Your experience of pain will vary depending on the procedure performed and the amount of pre-existing damage in the hip. Most patients are pleasantly surprised at how little pain they have after the procedure. Local anaesthetic is injected before and after the procedure to minimise any pain you may feel.
Will FAI return?
The symptoms of FAI occur when impingement occurs between the ball and socket of your hip. Once the abnormal growth of bone in your hip joint has been removed, it is unlikely to grow back. The risk of ongoing damage to the hip is now low as the cause of FAI has been removed.
What are the risks of hip arthroscopy for the treatment of FAI?
Complications are not common but can occur. Prior to making any decision to have surgery, it is important that you understand the potential risks so that you can make an informed decision on the advantages and disadvantages of surgery. The following list is by no means exhaustive, so it is important to discuss your concerns with your your surgeon.

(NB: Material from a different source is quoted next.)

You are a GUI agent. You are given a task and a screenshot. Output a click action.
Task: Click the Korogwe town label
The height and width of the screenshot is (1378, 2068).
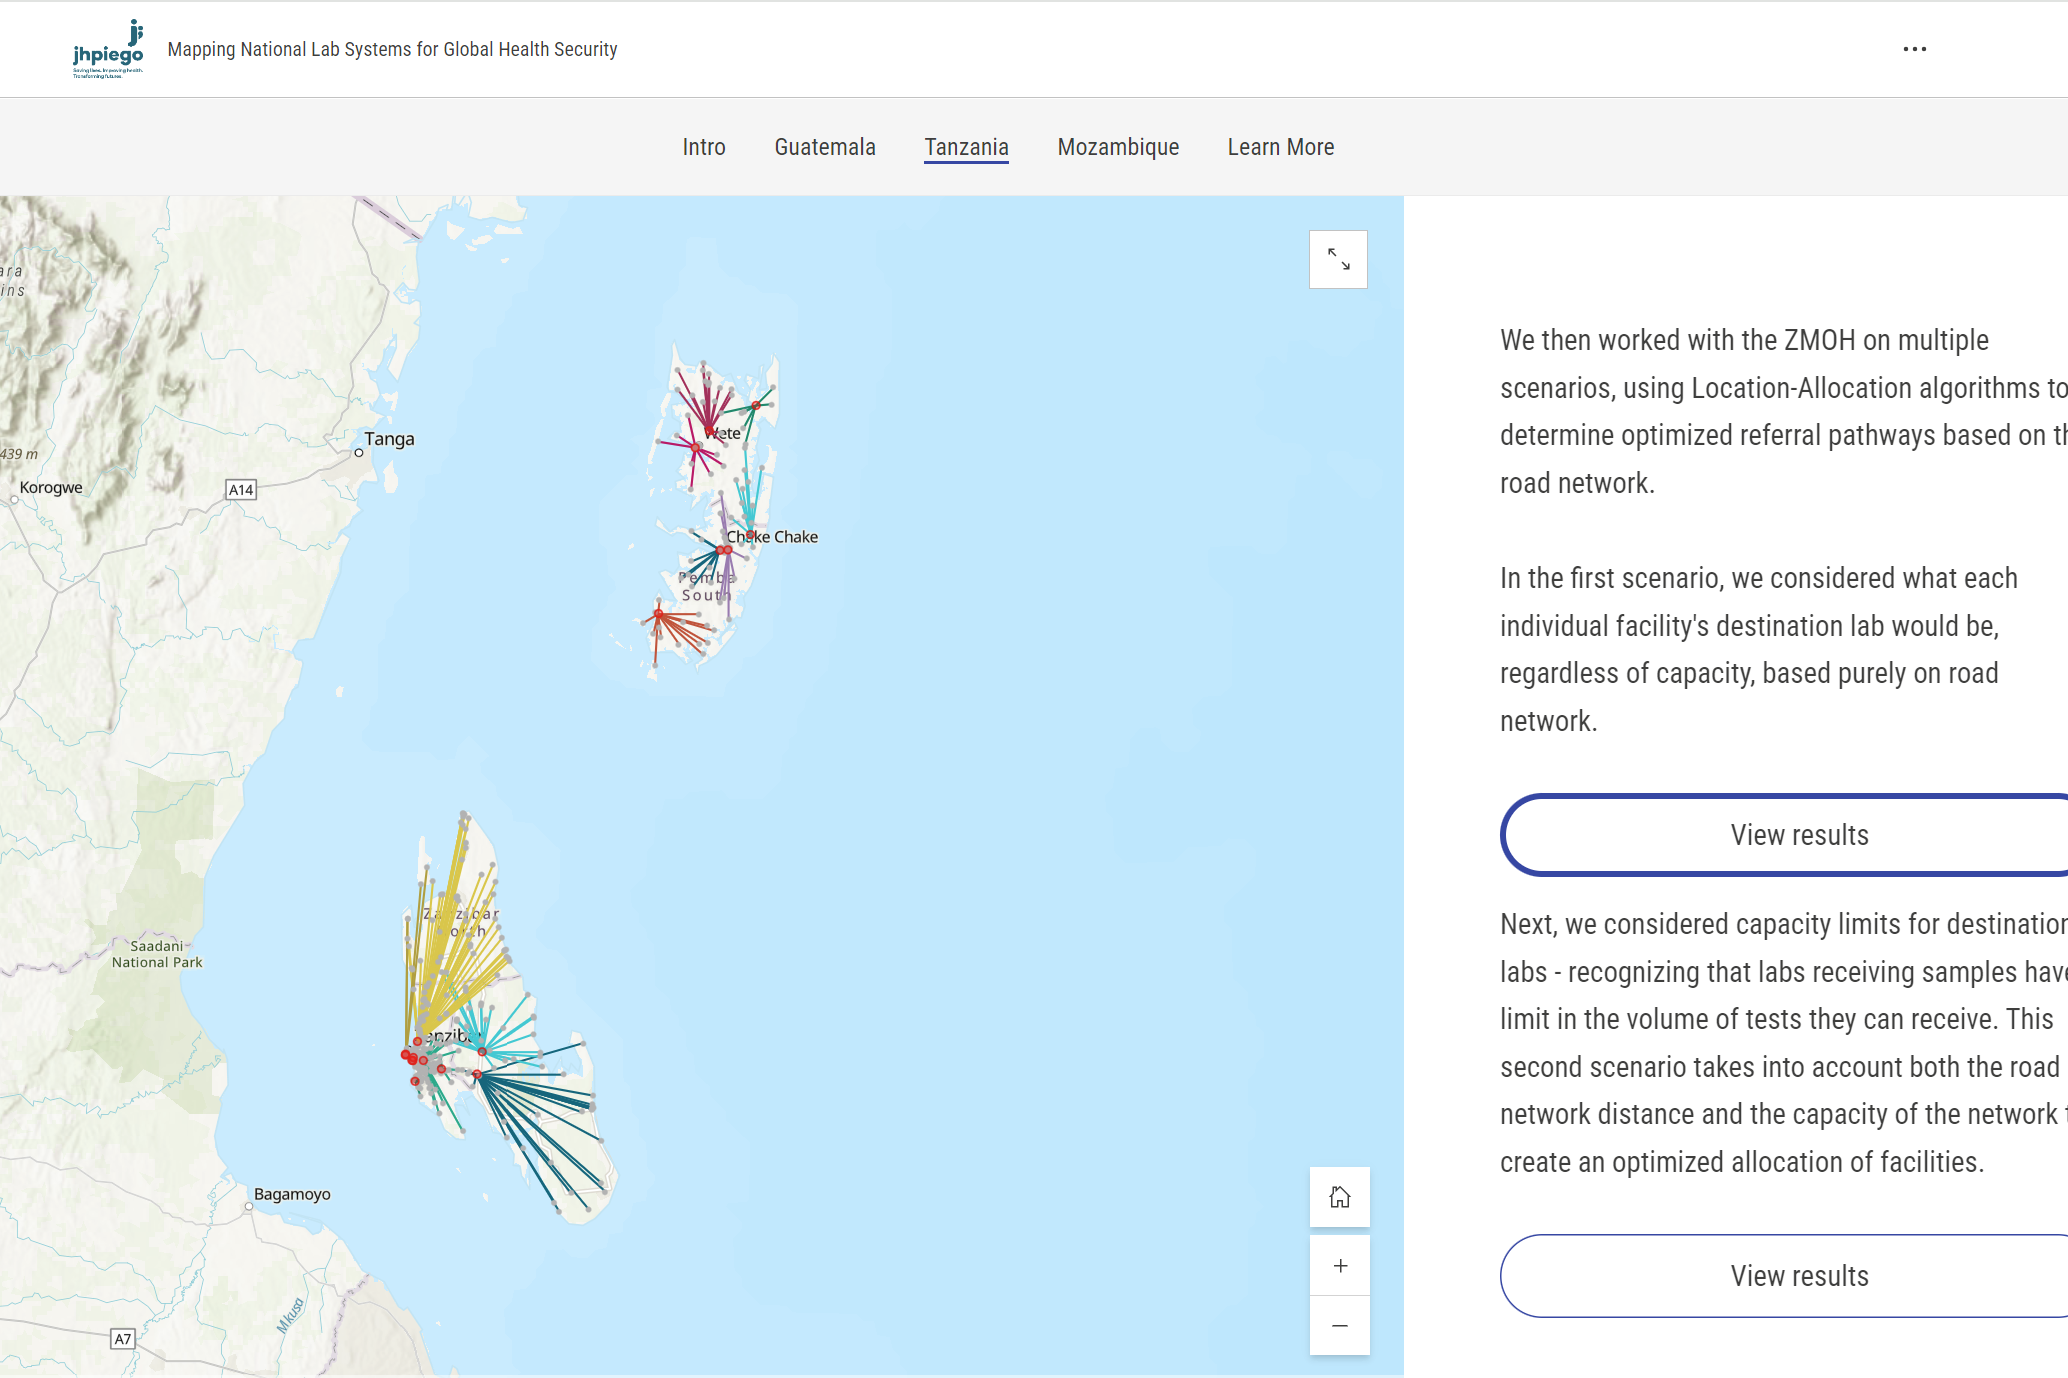51,488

Some patients occasionally report numbness or tingling in the groin or inner thigh. This usually resolves with time. It is quite normal to experience some swelling and discomfort in the leg, thigh and buttock region. This is expected and will also resolve with time. It is important to avoid high impact activities during the early phase of recovery to minimise the risk of fracture.
Other general surgical risks include: risk of infection, bleeding and clots in the leg (DVT) or lung post-operatively.
Apart from surgical risks, medical (including allergies) and anaesthetic complications can occur, and these can affect your general well being and health.